Automatisierung macht Fahren sicherer – uns das Auto zum Lebensraum

Das Gleiche zeige sich für den zweiten großen technologischen Trend – das automatisierte Fahren, das ebenfalls den Straßenverkehr effizienter und zugleich sicherer gestalte, weil es menschliche Fehler vermeide, die 90 Prozent aller Unfälle verursachten. Zugleich enthalte auch diese Technologie einen erheblichen Spaßfaktor – könne ein Auto mit Autopilot doch zum „mobilen Zuhause“ werden und den Fahrer bei zähem Verkehr entlasten.

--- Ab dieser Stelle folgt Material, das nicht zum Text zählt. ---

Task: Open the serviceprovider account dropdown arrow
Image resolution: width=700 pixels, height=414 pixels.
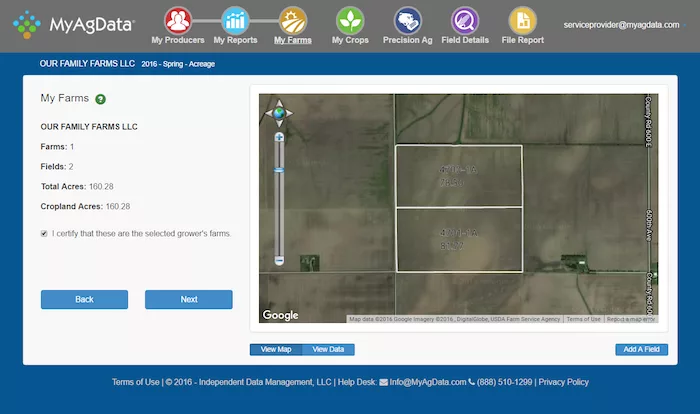Action: [685, 25]
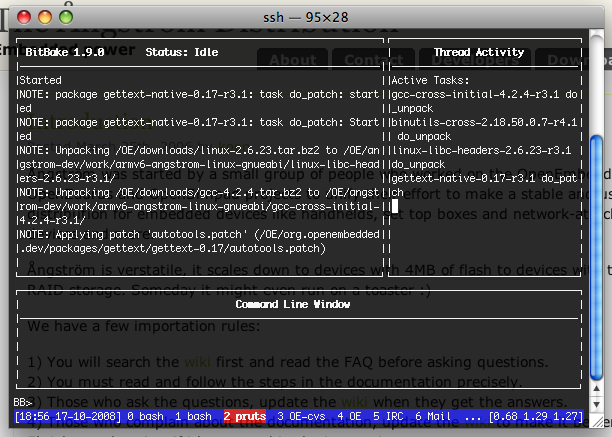Click the 'Thread Activity' panel heading

pyautogui.click(x=478, y=52)
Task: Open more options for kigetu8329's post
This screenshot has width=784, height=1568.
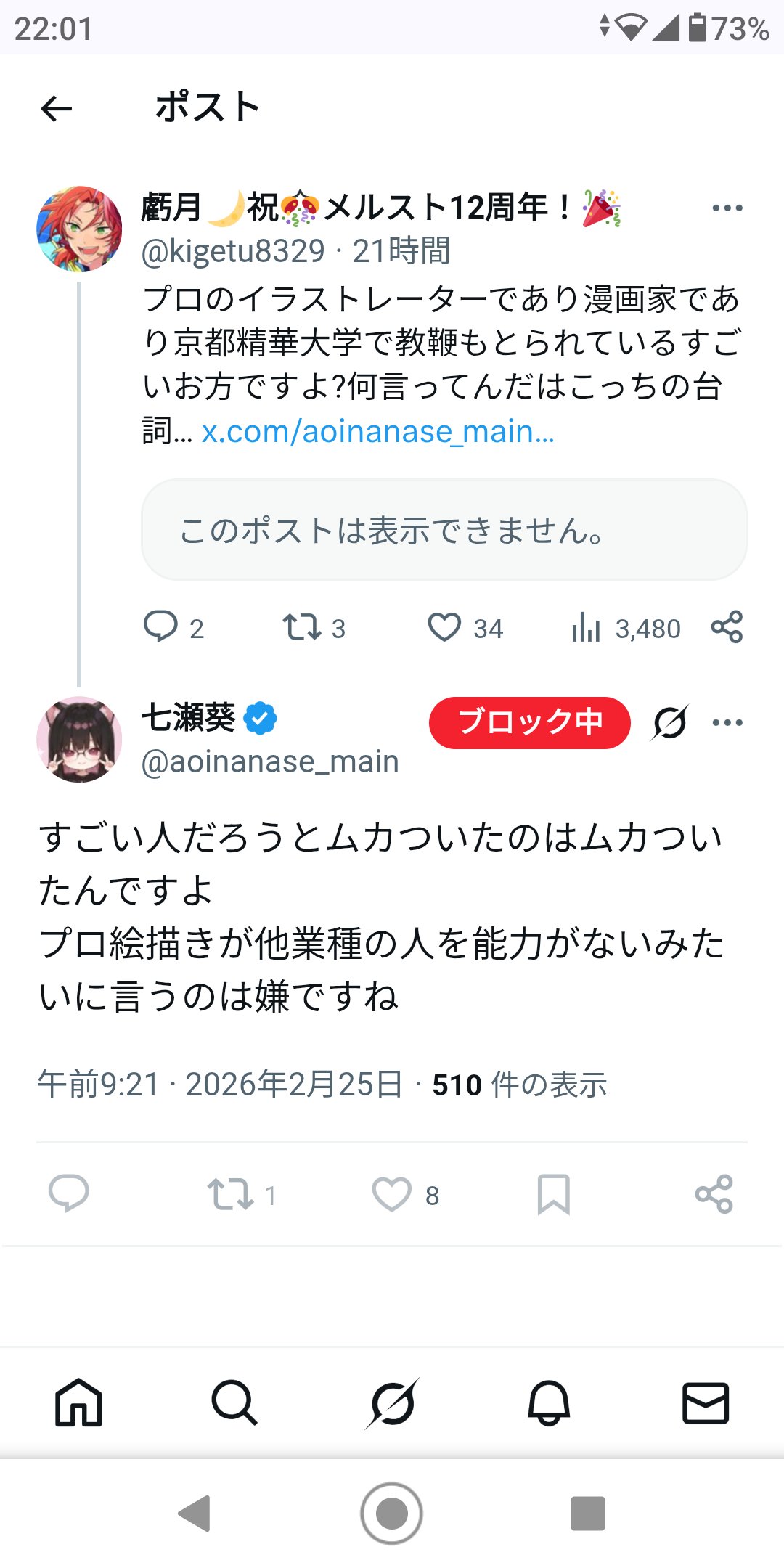Action: [727, 208]
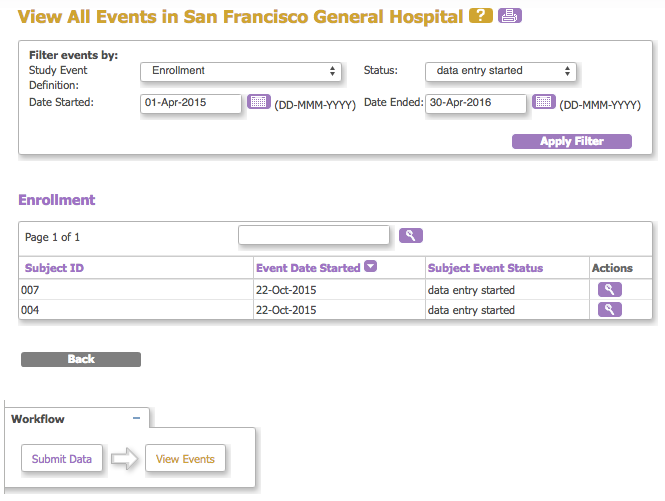Select the View Events workflow step
This screenshot has height=501, width=665.
185,459
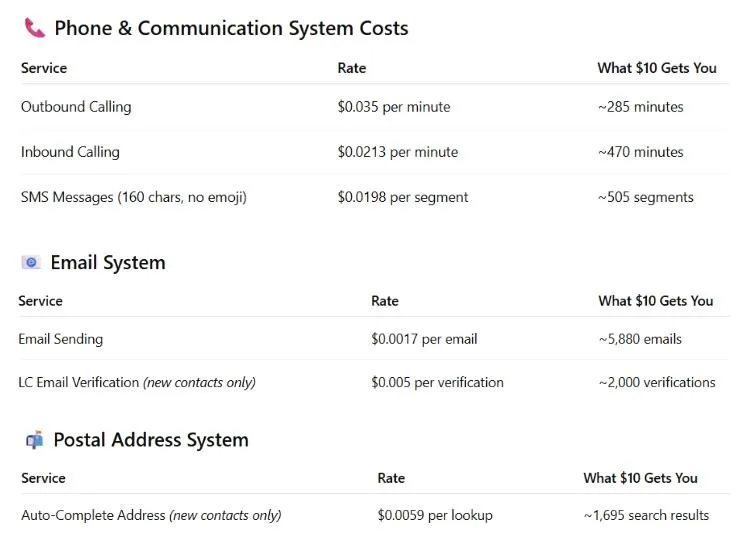Click the Rate column header in Email table
The width and height of the screenshot is (745, 540).
coord(385,301)
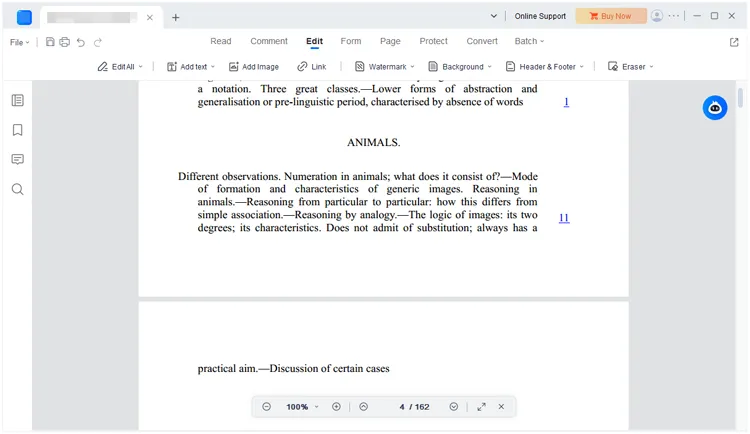
Task: Click the save document icon
Action: (50, 42)
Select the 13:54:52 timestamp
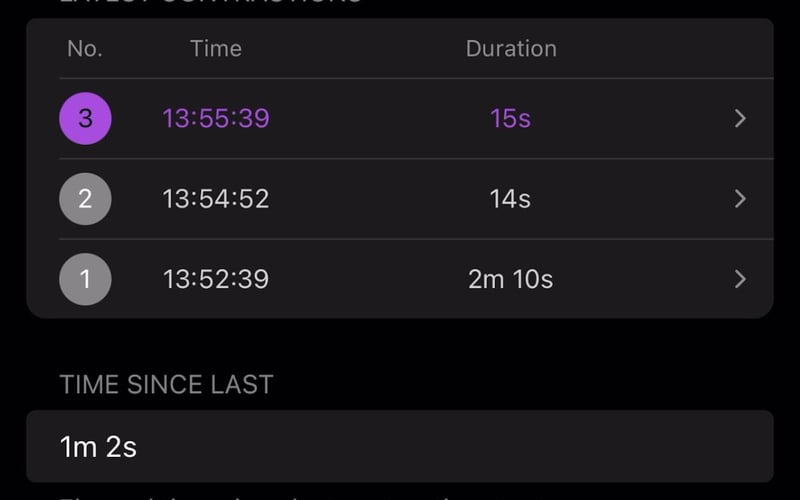 point(216,199)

Der dritte Trend, das vernetzte Fahren, erhöhe zum einen den Spaßfaktor, weil die Vernetzung über das Internet neue Möglichkeiten der mobilen Unterhaltung schaffe; zugleich liefere es auch Echtzeit-Informationen, mit denen sich Staus vermeiden ließen und mit denen die Ladestrategie von Hybridfahrzeugen an die aktuelle Verkehrslage angepasst werden könne.

Bulander sieht Bosch somit auf ganz unterschiedliche Entwicklungen vorbereitet. Elektrifizierung, Automatisierung und Vernetzung trügen allesamt dazu bei, die individuelle Mobilität nachhaltig und zugleich attraktiv zu machen. Sie seien dadurch mit „gegenläufigen Zukunftsbildern“ vereinbar und verstärkten einander in ihrer Wirkung. So werde das automatisierte Fahren durch die Vernetzung noch sicherer – beispielsweise wenn sich Autos gegenseitig vor unübersichtlichen Kreuzungen oder einem nahenden Stauende in der Kurve warnen könnten.